• WORK REQUIRED: An exact copy of every record is the expected answer.

* * * * *

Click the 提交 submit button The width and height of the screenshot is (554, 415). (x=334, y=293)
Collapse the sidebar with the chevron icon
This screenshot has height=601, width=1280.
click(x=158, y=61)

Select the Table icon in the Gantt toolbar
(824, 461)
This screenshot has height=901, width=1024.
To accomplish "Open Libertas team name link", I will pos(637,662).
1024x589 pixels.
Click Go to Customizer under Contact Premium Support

* * * * *

• REPLY TO THE TASK:
Click the 提交 submit button The width and height of the screenshot is (554, 415). (x=334, y=293)
Collapse the sidebar with the chevron icon
This screenshot has height=601, width=1280.
click(x=158, y=61)

Select the Table icon in the Gantt toolbar
(824, 461)
This screenshot has height=901, width=1024.
To accomplish "Open Libertas team name link", I will pos(637,662).
1024x589 pixels.
Click Go to Customizer under Contact Premium Support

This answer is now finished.